Convert the stretch of material that opens with the line containing "[40-1442] (502, 1231)" and closes with the line containing "Avvisa alla" into a JSON list of strings, one per line, with blank lines omitted. Leave the pictures out.
::::
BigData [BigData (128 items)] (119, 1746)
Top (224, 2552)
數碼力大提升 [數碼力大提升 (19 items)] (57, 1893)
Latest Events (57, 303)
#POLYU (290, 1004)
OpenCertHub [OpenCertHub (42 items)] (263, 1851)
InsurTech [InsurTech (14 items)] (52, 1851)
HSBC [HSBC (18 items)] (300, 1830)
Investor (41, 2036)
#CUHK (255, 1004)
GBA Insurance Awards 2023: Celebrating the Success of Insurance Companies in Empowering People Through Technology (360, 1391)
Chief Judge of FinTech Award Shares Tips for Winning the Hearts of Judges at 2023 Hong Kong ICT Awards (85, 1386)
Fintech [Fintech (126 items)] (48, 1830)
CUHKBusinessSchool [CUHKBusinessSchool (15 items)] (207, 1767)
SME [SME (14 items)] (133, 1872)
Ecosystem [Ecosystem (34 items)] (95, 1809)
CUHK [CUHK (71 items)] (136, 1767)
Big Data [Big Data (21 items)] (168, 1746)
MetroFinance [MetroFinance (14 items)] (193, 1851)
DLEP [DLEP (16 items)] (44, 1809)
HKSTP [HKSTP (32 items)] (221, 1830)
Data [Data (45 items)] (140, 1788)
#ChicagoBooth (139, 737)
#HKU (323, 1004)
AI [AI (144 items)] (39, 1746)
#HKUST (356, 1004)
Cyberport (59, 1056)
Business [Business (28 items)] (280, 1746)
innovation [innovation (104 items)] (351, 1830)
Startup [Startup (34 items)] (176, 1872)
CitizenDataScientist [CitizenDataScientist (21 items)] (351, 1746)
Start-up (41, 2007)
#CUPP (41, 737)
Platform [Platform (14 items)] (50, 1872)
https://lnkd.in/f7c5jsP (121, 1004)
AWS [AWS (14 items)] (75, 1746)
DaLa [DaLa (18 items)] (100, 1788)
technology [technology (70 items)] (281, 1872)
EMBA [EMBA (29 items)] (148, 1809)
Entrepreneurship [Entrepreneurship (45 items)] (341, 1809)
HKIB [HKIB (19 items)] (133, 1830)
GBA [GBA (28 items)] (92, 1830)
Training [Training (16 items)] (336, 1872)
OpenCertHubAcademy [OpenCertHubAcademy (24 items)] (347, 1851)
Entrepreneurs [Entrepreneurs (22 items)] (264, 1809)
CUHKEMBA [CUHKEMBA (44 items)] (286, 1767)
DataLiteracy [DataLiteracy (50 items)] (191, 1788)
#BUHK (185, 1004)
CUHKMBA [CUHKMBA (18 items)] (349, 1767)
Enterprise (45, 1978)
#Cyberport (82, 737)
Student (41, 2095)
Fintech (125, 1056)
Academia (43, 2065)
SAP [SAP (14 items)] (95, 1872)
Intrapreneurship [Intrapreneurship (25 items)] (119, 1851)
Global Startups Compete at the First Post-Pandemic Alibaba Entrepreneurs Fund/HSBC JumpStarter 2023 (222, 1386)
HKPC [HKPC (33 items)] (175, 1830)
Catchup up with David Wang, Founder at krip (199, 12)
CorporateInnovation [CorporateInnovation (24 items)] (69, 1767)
::::
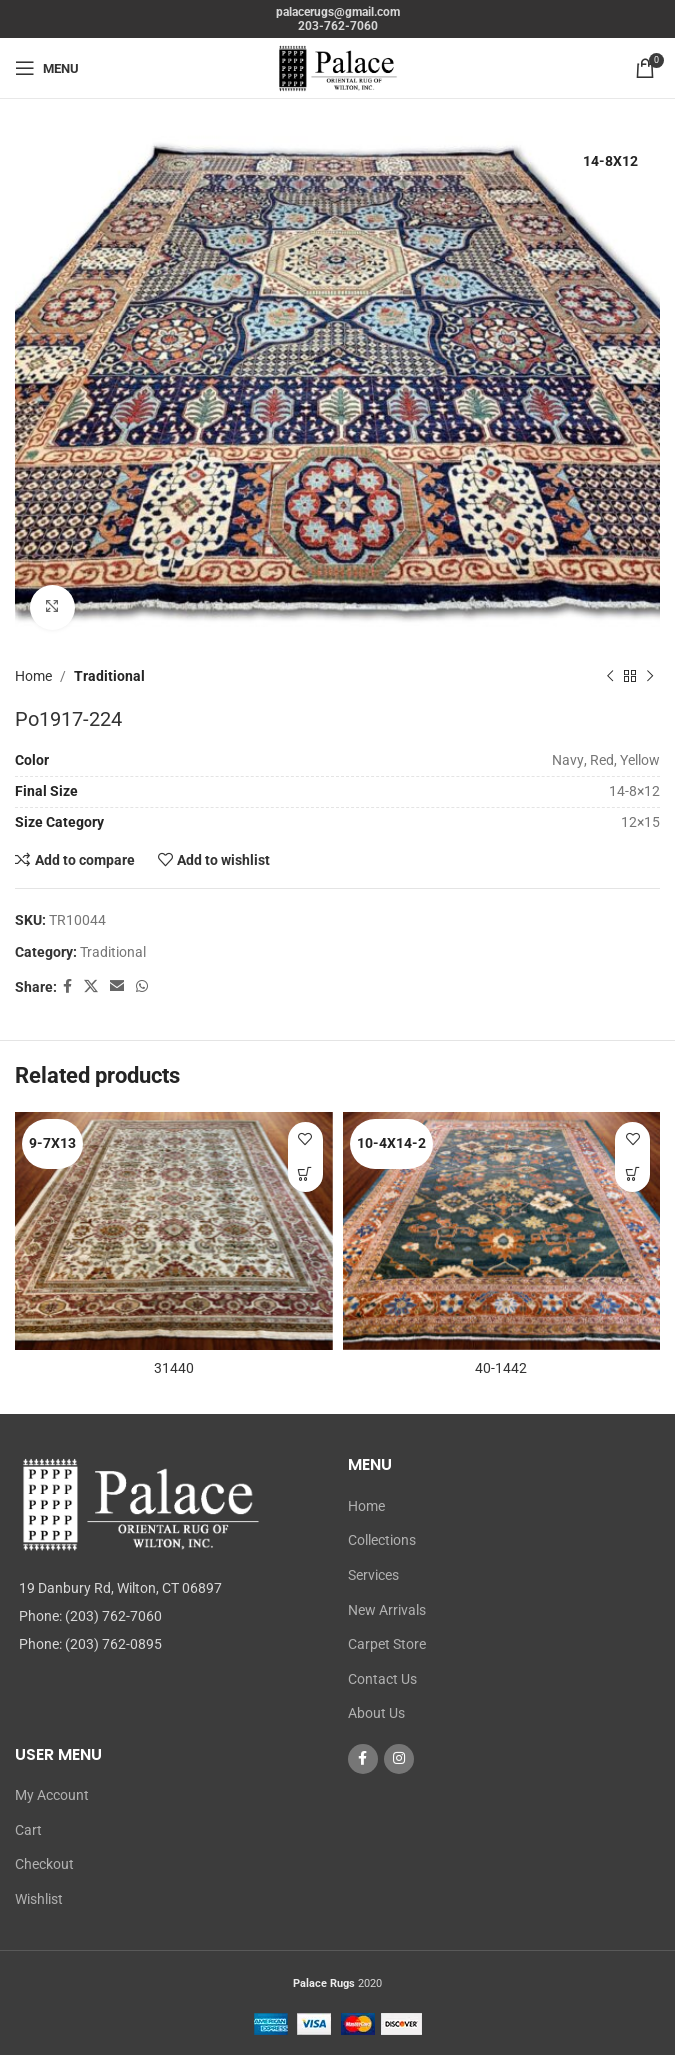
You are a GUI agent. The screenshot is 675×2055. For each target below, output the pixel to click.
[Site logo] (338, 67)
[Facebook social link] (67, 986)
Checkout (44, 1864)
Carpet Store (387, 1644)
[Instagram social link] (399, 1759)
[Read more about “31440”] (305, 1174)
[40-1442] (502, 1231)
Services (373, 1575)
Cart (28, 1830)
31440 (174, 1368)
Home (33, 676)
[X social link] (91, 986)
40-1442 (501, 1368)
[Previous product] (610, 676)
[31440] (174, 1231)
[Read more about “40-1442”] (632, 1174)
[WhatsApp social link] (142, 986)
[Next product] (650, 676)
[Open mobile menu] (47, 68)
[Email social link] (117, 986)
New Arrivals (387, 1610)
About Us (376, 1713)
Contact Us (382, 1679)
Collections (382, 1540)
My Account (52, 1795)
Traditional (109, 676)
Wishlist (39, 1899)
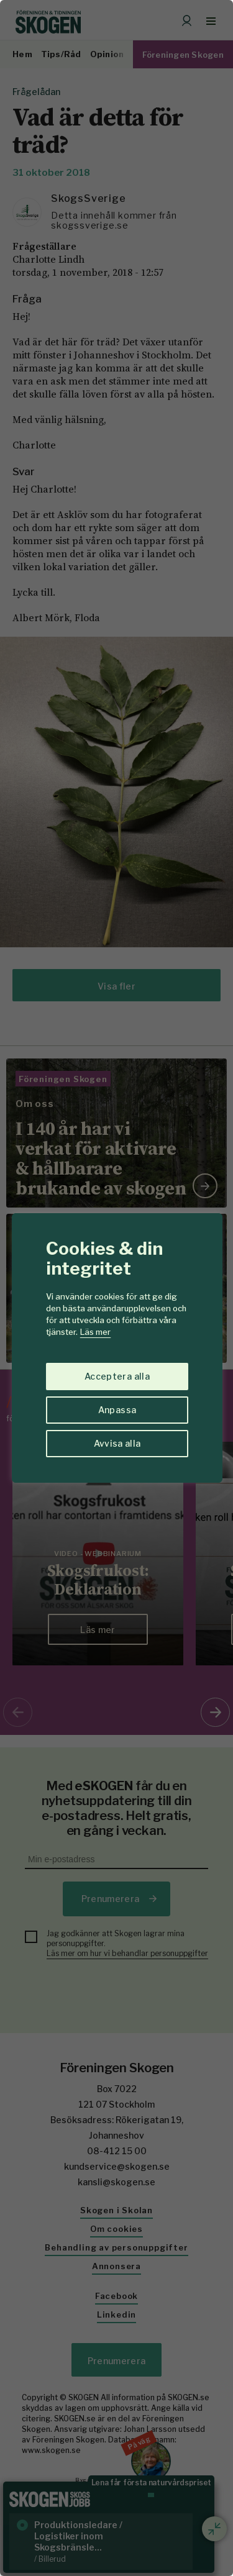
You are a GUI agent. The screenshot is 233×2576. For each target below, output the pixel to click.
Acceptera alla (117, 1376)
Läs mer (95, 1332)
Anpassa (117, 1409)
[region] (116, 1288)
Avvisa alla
::::
Answer to the problem:
[
  "[40-1442] (502, 1231)",
  "Services (373, 1575)",
  "Cart (28, 1830)",
  "31440 (174, 1368)",
  "Home (33, 676)",
  "[X social link] (91, 986)",
  "40-1442 (501, 1368)",
  "[Previous product] (610, 676)",
  "[31440] (174, 1231)",
  "[Read more about “40-1442”] (632, 1174)",
  "[WhatsApp social link] (142, 986)",
  "[Next product] (650, 676)",
  "[Open mobile menu] (47, 68)",
  "[Email social link] (117, 986)",
  "New Arrivals (387, 1610)",
  "About Us (376, 1713)",
  "Contact Us (382, 1679)",
  "Collections (382, 1540)",
  "My Account (52, 1795)",
  "Traditional (109, 676)",
  "Wishlist (39, 1899)",
  "You are a GUI agent. The screenshot is 233×2576. For each target below, output the pixel to click.",
  "Acceptera alla (117, 1376)",
  "Läs mer (95, 1332)",
  "Anpassa (117, 1409)",
  "[region] (116, 1288)",
  "Avvisa alla"
]